THE PROBLEM:
Which lines of the data contain the string "link"? Show each of them.

[Saved data entries]
╭──

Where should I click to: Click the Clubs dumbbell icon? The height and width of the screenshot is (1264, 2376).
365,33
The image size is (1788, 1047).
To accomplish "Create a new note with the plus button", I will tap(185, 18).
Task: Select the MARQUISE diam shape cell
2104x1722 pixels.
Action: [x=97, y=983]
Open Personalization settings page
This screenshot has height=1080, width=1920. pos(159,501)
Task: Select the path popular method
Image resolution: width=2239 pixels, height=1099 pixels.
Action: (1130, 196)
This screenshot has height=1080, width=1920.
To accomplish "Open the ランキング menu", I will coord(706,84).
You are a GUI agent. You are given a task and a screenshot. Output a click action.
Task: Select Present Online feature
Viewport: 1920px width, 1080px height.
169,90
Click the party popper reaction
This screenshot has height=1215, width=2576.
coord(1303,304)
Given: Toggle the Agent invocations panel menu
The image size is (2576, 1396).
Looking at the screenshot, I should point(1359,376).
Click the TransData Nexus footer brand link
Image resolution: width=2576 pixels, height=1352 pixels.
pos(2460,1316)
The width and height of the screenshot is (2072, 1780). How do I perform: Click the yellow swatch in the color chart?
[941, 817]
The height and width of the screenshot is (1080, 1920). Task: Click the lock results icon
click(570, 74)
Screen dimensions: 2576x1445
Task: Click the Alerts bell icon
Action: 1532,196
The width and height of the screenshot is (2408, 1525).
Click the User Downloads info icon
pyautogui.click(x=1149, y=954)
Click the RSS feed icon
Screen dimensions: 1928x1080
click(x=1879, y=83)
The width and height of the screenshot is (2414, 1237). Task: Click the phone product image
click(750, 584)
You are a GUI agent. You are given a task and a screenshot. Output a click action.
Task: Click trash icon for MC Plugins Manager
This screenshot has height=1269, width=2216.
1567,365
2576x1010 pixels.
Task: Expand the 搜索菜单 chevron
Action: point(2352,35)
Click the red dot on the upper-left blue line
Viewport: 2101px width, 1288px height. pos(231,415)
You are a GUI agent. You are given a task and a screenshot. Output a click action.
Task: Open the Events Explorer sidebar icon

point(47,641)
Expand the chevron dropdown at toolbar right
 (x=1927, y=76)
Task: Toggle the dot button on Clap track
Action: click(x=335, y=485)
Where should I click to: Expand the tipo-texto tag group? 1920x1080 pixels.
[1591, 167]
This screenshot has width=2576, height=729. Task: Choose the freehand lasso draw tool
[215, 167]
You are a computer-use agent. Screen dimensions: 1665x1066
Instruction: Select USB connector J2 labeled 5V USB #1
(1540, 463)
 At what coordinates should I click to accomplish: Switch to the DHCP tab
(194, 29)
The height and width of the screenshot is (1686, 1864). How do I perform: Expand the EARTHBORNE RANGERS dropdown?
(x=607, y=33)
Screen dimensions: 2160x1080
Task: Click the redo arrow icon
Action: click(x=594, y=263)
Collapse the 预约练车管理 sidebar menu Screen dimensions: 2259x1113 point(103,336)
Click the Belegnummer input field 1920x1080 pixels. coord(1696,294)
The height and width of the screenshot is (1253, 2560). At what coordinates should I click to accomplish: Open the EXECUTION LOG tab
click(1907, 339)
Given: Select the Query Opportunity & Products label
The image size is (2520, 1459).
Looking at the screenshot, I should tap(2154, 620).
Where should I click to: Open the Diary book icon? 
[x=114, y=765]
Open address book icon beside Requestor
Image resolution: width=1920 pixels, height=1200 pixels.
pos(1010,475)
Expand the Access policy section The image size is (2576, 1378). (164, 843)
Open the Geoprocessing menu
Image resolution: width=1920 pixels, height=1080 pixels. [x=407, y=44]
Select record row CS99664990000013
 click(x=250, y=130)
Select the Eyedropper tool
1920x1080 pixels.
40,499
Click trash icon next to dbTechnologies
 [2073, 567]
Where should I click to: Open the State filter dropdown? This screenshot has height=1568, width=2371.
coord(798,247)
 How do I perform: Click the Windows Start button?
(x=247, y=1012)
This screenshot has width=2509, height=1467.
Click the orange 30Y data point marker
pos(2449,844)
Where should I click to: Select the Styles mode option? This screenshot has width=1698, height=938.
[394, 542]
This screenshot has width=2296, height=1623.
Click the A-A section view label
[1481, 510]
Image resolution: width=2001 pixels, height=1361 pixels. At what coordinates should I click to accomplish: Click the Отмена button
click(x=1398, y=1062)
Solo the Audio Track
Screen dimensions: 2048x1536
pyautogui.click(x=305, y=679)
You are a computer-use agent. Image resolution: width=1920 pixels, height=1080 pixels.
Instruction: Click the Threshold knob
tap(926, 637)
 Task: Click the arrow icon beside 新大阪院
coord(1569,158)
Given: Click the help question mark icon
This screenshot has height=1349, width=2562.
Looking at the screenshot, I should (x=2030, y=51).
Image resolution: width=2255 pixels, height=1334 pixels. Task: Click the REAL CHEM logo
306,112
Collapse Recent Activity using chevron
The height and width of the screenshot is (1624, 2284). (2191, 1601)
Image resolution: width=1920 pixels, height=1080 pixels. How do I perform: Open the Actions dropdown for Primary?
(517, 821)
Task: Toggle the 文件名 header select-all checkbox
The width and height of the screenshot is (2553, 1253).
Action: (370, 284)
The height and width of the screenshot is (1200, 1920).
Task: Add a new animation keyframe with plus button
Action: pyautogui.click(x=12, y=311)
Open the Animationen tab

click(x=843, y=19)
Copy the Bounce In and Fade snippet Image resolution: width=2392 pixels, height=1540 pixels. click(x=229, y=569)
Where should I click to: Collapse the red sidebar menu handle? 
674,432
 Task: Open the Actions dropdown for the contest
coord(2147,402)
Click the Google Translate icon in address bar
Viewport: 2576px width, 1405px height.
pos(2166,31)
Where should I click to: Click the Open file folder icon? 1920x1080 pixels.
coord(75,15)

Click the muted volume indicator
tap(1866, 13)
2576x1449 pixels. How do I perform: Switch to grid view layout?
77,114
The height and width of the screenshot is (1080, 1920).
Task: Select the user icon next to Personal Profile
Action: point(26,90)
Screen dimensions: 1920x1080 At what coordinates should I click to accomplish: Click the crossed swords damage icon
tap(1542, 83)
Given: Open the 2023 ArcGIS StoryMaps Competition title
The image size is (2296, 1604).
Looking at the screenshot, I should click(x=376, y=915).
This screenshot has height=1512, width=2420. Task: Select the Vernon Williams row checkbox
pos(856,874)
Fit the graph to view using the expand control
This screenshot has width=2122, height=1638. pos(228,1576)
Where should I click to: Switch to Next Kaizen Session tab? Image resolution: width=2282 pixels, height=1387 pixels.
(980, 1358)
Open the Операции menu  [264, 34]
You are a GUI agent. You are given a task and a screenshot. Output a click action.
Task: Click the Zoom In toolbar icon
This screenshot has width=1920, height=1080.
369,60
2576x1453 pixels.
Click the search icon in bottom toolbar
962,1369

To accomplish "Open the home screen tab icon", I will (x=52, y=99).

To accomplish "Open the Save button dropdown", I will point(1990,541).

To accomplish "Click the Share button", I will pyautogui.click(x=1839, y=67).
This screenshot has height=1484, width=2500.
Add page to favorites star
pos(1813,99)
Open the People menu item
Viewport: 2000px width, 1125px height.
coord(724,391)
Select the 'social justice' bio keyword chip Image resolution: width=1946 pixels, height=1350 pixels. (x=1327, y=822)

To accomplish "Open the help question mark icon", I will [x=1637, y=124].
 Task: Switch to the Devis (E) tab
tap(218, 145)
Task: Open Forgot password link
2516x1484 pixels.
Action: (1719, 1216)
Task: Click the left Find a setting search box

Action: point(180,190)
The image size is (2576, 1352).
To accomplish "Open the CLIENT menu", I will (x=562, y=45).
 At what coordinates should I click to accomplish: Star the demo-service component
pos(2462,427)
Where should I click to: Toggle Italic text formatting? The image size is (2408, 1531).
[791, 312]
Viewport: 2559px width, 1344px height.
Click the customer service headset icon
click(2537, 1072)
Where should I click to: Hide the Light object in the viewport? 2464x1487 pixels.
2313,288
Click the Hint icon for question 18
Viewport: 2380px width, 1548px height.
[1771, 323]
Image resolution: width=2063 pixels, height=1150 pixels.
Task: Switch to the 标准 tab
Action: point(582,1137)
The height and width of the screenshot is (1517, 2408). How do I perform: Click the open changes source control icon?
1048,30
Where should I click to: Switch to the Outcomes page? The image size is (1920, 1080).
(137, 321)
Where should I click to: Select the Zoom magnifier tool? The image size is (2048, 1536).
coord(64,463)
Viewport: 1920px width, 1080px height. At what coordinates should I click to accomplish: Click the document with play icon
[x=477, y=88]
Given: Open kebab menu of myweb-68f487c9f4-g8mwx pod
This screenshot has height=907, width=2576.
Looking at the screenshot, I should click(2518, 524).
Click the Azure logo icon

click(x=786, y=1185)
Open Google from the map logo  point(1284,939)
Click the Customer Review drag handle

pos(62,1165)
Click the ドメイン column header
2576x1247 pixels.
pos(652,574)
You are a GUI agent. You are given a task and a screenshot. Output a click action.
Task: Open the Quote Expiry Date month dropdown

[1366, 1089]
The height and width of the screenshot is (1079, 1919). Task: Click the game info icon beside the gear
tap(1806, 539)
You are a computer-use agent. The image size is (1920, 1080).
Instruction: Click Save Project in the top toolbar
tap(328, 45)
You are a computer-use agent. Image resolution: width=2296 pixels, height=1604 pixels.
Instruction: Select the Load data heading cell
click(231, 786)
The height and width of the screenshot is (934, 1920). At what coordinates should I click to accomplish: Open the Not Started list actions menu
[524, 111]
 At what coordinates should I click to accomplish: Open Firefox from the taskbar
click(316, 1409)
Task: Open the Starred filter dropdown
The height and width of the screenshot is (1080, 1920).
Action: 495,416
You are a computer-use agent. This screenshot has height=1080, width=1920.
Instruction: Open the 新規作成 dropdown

╰──

EXERCISE SOLUTION:
Click the TransData Nexus footer brand link
Task: Open Forgot password link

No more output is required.